A New Thing
Letting Go of the Next to Receive the New
“See, I am doing a new thing! Now it springs up; do you not perceive it?”
The NEXT is what we plan. The NEW is about Who is here.
We often chase the next thing: the next project, the next title, the next opportunity. Ambition can even hide beneath spiritual language, but it still centers on self. God isn’t asking us to chase the next—He invites us into His new.
The new doesn’t flow from our effort but from His presence.
A Sound They’d Never Heard
At Pentecost, the disciples weren’t mapping out their next steps. They were waiting. Then it came: a sound like wind, tongues of fire, and words no one had ever spoken (Acts 2). Isaiah foresaw it: “
See, I am doing a new thing!
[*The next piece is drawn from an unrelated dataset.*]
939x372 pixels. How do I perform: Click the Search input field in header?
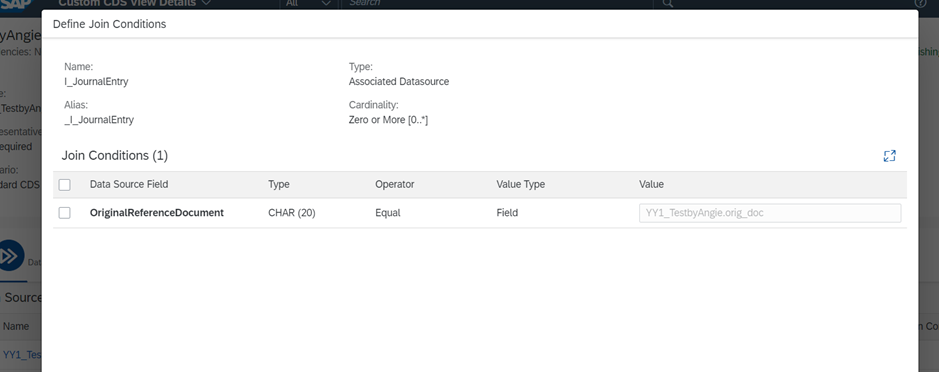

Now it springs up; do you not perceive it?” (Isaiah 43:19).
The new wasn’t man-made. It wasn’t the product of human ambition or careful planning. It was heaven breaking in—God revealing Himself in a way the world had never known.
Next vs. New: Ambition vs. Destiny
The next is fueled by ambition; the new is born from destiny.
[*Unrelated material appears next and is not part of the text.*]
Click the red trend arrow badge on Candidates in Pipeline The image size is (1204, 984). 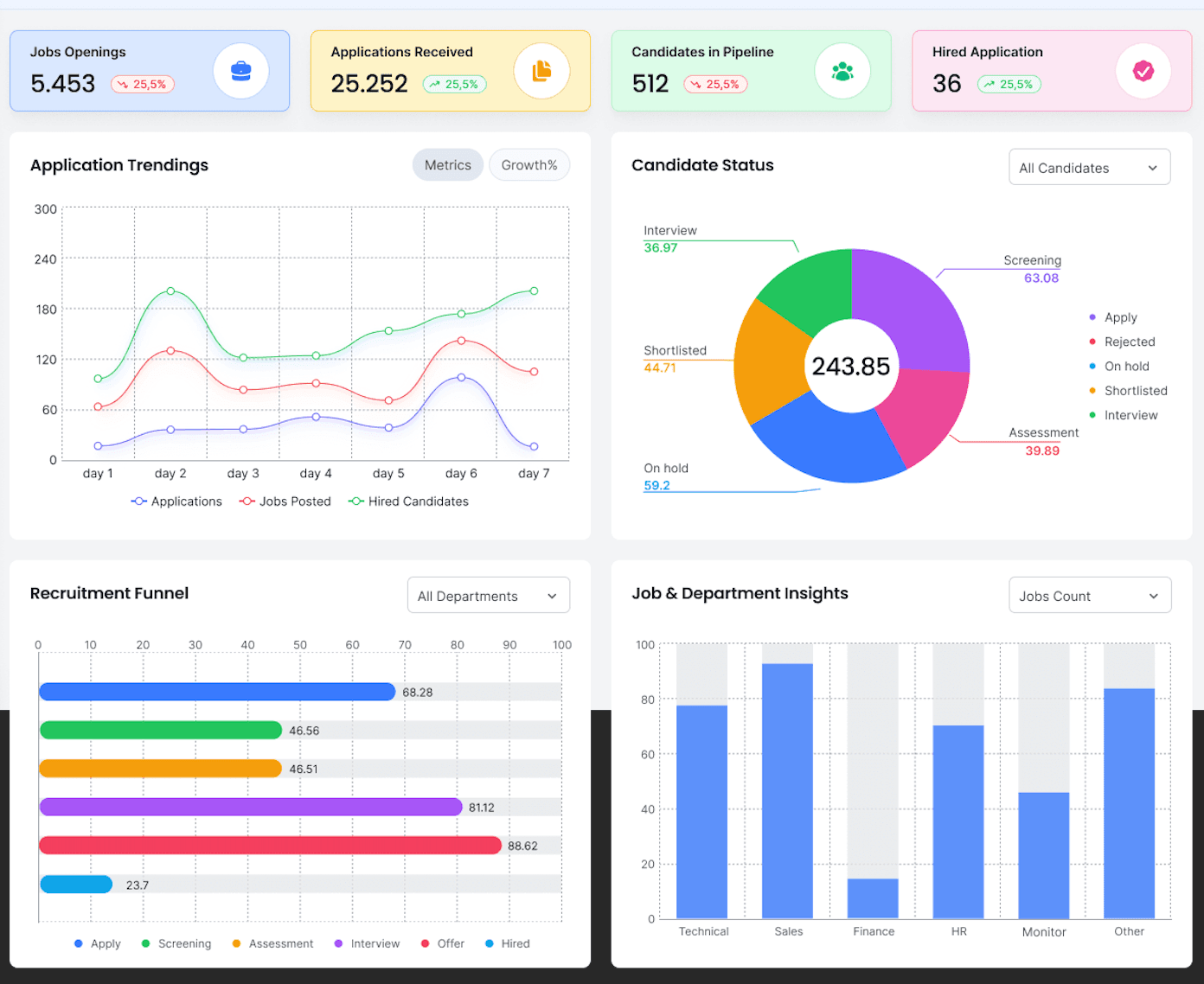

Ambition pushes: “Make it happen.” Destiny whispers: “Trust Me—I will bring it forth.” One drains us, the other draws us into God’s timing.
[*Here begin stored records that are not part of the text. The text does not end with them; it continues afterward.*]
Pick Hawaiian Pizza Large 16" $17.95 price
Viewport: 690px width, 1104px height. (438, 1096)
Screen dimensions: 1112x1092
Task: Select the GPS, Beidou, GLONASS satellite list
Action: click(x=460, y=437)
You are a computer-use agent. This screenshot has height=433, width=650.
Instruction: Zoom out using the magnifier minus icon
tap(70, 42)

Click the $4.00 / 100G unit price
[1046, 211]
The next is fragile because it depends on us; the new is secure because it depends on Him.
Jesus said, “New wine must be poured into new wineskins” (Luke 5:38). God doesn’t just give us more to do—He makes us new vessels, ready to carry His Spirit into a new season.
Ambition feeds on striving, comparison, and insecurity. Destiny flows from surrender, patience, and trust.
Ambition may even look spiritual, but if it rests on self, it won’t last. Destiny endures—because it rests on God’s call, His timing, and His Spirit.
When we chase the next thing, even religious ones, we risk missing the true new thing God is birthing. But when we yield ambition to destiny, we enter His new—secure, Spirit-filled, and enduring.
Hope in the New
At Pentecost, God didn’t simply give the disciples a new plan—He gave them His Spirit. That same Spirit is still at work today, bringing God’s new into our lives. Not for novelty’s sake. Not for a spiritual rush. But to reveal Christ, transform lives, and draw the world to Himself.
The question is: will we keep chasing the next, or will we wait for the new?